A Probability Problem That Uses No Probability: Part III
Now it's time to address the title of this trilogy: how can we solve a probability problem without using probability? We translated our original problem into one about area and took our answer to the area problem to be the same as the answer to the probability, but how can we justify this? There clearly is a relationship between the two, as we'll see in the next example, but that if that relationship isn't a perfect correspondence then our solution rests of shaky ground.
Let's start with an example: suppose A and B are 2 events with perhaps some overlap. Perhaps I roll a die and A is the event that I roll an even number and B is the event I roll a number greater than 3. Then the event A OR B is that I roll one of {2,4,5,6} and the event A AND B is that I roll {4,6}. [[some terminology: in this case the individual numbers I could roll are outcomes (of which there are 6) and some combination of those outcomes is an event (of which there are 2^6 = 64)]]. We can express this conveniently in a venn diagram:
Where A OR B is everything inside both circles and A AND B is everything in the intersection. What if we wanted to find the probability of the event A OR B, P(A OR B)? Then it's certainly not P(A) + P(B) since both P(A) and P(B) are equal to a half and P(A OR B) isn't 1. The issue is that by adding up all the outcomes in A and B, we've counted everything in the intersection twice, once when counting the outcomes in A and once when counting the outcomes in B. To account for this we need to subtract off the probability of the intersection, giving us the formula P(A OR B) = P(A) + P(B) - P(A AND B), which we can verify since 1/2 + 1/2 - 1/3 = 2/3, the result we would expect from counting. While the formula is correct, this is a proof by picture.
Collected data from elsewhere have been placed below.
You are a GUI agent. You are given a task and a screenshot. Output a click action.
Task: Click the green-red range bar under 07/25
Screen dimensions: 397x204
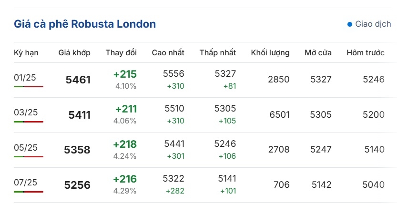[29, 192]
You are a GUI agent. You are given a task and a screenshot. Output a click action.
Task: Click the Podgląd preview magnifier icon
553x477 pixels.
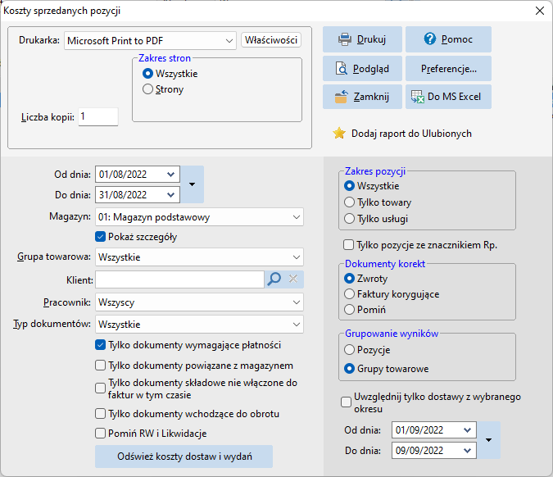pos(341,69)
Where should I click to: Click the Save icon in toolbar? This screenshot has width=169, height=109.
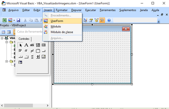click(18, 20)
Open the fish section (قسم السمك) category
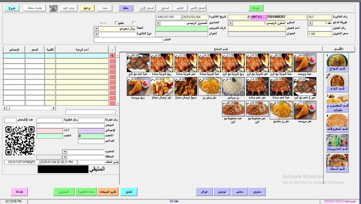Viewport: 361px width, 204px height. tap(337, 163)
A more precise proof if you're curious:
But we could also say that the area covered by the 2 circles is the sum of both of them minus their intersection. So we have a correspondence between a statement about area and statement about probability: does this go any deeper? It absolutely does: in fact probabilities and areas are almost exactly the same thing, distinguished only by the fact that the probability of "everything" is 1 and the area of "everything" is ∞. Both of them are ways of measuring the size of a set (either of a set of outcomes in the sample space or a set of points in Euclidean space) and hence we call them measures. [[A measure must be defined on a σ-algebra to make sense of countable additivity]] A measure, in all generality, is something that takes in a set and spits out a number, giving us some notion of the 'size' of that set. Specifically, a measure must obey 3 rules:
- It must be greater than or equal to zero for all sets
- It must be zero only for the set containing nothing in
- If I have a (possibly countably infinite) collection of things which don't overlap, then the measure of the collection is the sum of measures of the individual things.
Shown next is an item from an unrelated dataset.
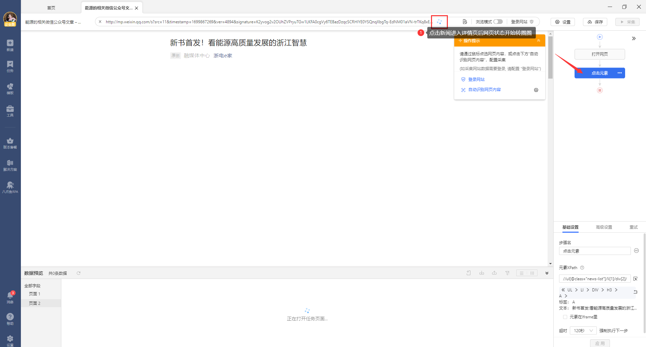
Task: Click the webpage vertical scrollbar thumb
Action: (550, 57)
And both of these make perfect sense for both probabilities and areas (and lengths and volumes and other dimensional analogues). And this is a common theme as you go further in maths. We take a concept familiar to us and examine which features are desirable and which are superfluous. We might find 3 or 4 conditions that our object (whether it be a function or a set) satisfies and ask what else satisfies these conditions. And thus we can extend the notion of length to a norm, the notion of symmetry to a group and the notion of size to a measure.